Ce matin, je quitte une dernière fois l’auberge de jeunesse. La même qu’en début de voyage, je suis revenu sur mes pas pour observer une espèce extraordinaire. Je dois me rendre à une heure de route d’ici, mais j’ai six heures pour la faire… autant dire que je vais prendre mon temps. A peine suis-je installer dans la voiture que se pointe devant moi une grive… de quoi compléter ma photothèque de grives. Après la draine et la musicienne, c’est une Grive mauvis qui se présente. Mon expérience m’a appris que les oiseaux sont parfois plus facilement visibles de la voiture qu’à pied, alors je reste sur mon siège et baisse la vitre électrique. Je me positionne, bloque mes coudes afin d’obtenir l’équilibre parfait et attend le moment où le volatile s’immobilise sur une branche à découvert. Clic clac.

DSC04534Grive mauvis

J’entame finalement mon avancée vers le point de rendez-vous et m’enfonce de plus en plus dans la campagne. Je m’arrête dès qu’un coin de nature me paraît prometteur et arpente les chemins. Les milieux étant différents de ceux que j’ai pu visiter au cours de ces derniers jours, les espèces le sont également… il en résulte une liste d’espèces qui ne cesse de s’allonger. Un vol de Bernaches du Canada zèbre le ciel. Un groupe de perdrix détalent dans un champs. Un Milan royal fait confiance aux courants d’air chaud pour prendre de la hauteur. Un couple de Tariers pâtres se fait face sur deux piquets, ne les quittant que le temps d’attraper un insecte au vol.

DSC04544Tarier pâtre

L’heure avançant à pas de géant, je me rapproche du vieux village, point de rendez-vous. Je trouve sans difficulté aucune, le parking qui me permettra de rencontrer l’organisme chargé du programme de réintroduction de l’Outarde barbue. Un drôle d’oiseau pour une drôle de mission… En Angletere, la dernière observation de l’oiseau en question, victime des chasseurs et des collectionneurs d’oeufs, avant ce projet, datait de 1832 ! Ce n’est donc pas une espèce qui venait de disparaitre du paysage et aucun Homme vivant n’en avait donc vu sur ce territoire… mais il reste les écrits et les symboles forts. L’Outarde barbue ou Grande Outarde a marqué l’esprit des britanniques, à tel point qu’elle figure sur les armoiries des conseils régionaux du Wiltshire et du Cambridgeshire ou sur les insignes de la Royal School of Artillery… la revoir fouler les champs de la plaine de Salisbury n’a donc rien de surprenant.

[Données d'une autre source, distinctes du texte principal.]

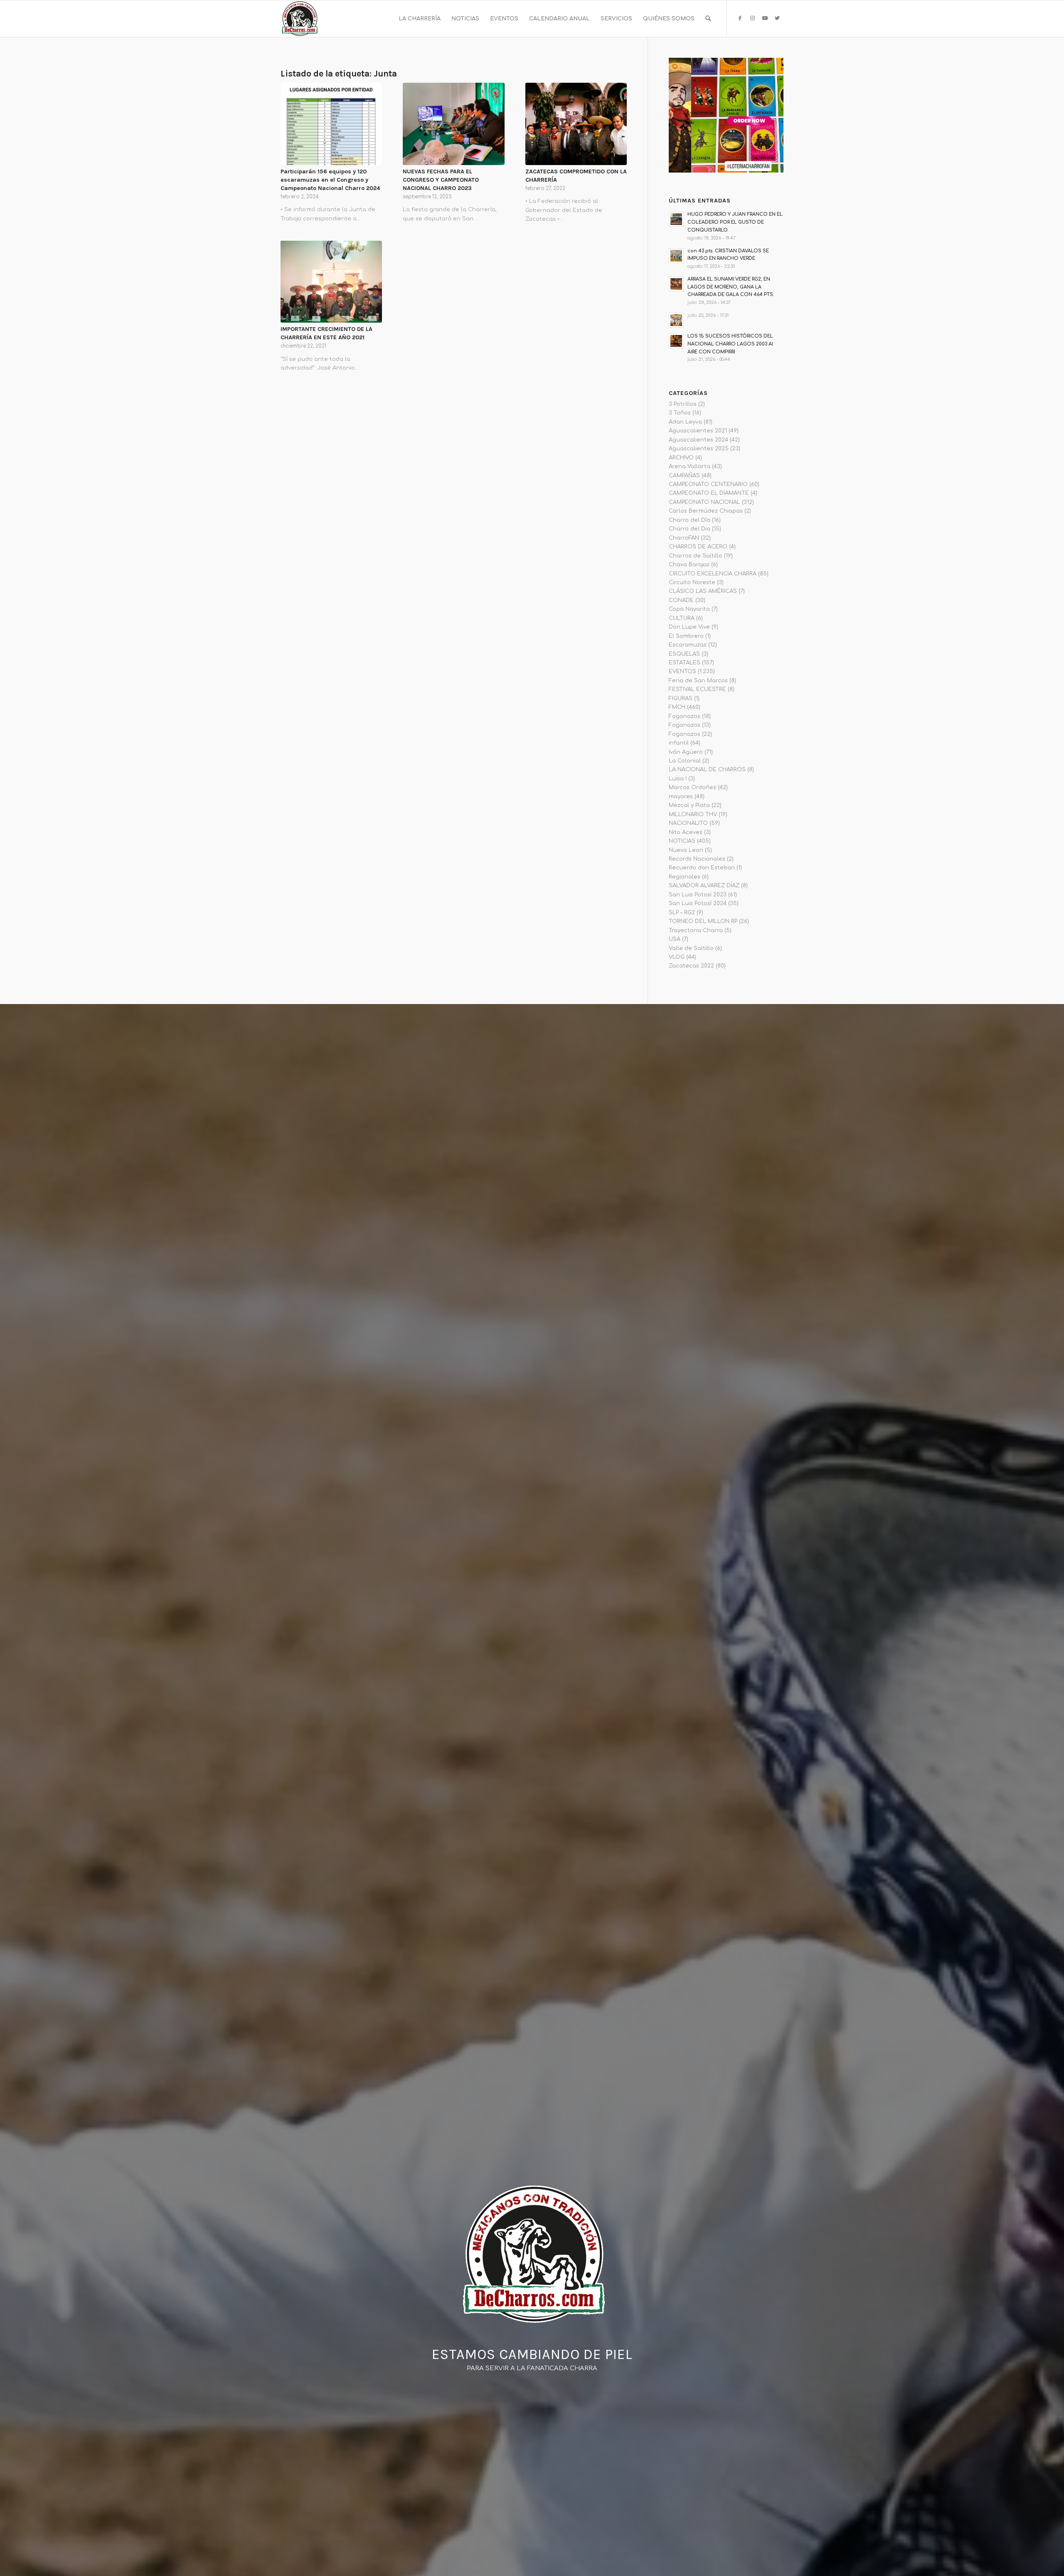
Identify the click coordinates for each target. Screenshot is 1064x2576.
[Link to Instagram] (752, 18)
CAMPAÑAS (684, 476)
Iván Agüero (686, 752)
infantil (679, 743)
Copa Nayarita (689, 609)
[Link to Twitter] (777, 18)
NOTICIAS (682, 841)
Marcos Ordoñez (692, 787)
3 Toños (680, 413)
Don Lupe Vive (689, 627)
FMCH (677, 707)
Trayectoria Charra (696, 930)
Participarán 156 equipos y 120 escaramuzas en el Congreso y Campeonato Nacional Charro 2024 (330, 180)
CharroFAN (684, 538)
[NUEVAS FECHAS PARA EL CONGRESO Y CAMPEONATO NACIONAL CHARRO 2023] (453, 124)
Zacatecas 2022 (691, 966)
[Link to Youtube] (765, 18)
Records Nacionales (697, 859)
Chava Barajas (689, 565)
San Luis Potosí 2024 (698, 903)
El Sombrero (686, 636)
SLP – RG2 (682, 912)
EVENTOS (682, 671)
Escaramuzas (688, 645)
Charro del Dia (689, 529)
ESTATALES (684, 663)
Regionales (684, 877)
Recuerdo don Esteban (702, 868)
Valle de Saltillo (691, 948)
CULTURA (682, 618)
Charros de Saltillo (695, 556)
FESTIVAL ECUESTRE (697, 689)
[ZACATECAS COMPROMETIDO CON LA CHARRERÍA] (576, 124)
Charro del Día (689, 520)
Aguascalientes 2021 (698, 431)
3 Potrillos (683, 404)
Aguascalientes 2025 (699, 449)
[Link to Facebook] (740, 18)
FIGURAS (680, 698)
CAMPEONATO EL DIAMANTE (709, 493)
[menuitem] (419, 18)
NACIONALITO (688, 823)
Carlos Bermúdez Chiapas (706, 511)
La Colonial (685, 761)
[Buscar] (708, 18)
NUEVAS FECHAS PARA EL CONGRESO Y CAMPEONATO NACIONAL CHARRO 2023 (441, 180)
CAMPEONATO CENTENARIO (708, 484)
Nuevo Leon (686, 850)
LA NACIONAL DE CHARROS (707, 769)
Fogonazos (684, 716)
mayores (681, 796)
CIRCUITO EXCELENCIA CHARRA (712, 574)
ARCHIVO (681, 458)
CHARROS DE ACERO (698, 547)
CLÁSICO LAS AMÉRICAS (703, 591)
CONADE (681, 600)
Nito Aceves (685, 832)
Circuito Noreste (692, 582)
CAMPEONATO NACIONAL (704, 502)
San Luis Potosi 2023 (698, 895)
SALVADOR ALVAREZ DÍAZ (704, 885)
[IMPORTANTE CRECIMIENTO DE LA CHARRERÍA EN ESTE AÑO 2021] (331, 282)
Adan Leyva (685, 422)
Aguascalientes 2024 (698, 440)
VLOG (677, 957)
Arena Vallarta (689, 466)
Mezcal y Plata (689, 805)
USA (674, 939)
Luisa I (678, 779)
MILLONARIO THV (693, 814)
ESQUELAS (684, 654)
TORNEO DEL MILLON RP (703, 921)
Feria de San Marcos (698, 680)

Le véhicule tout terrain de l’association vient d’arriver sur le parking.

DSC04614

Connaissance faite de mes camarades de découvertes, nous partons à bord de notre furie à quatre roues motrices vers un camp militaire. C’est boueux, très boueux… et ma petite voiture de location n’aurait pas tenu la route. Les ornières sont impressionnantes donnant l’impression que le véhicule peut se retourner à tout moment. Aux abords de ce que j’apparenterais à une ferme, des milliers d’Etourneaux sansonnets décollent. Ils tapissaient le sol et forment désormais dans le ciel un large voile noir. Un peu plus loin, en masse mais nettement moins nombreux que les étourneaux, volent des Grives litornes, reconnaissables entre mille avec leur croupion gris clair contrastant avec le brun du dos et le noir de la queue. Impossible par contre de prendre cette espèce en photo et de compléter ma nouvelle « grivothèque ».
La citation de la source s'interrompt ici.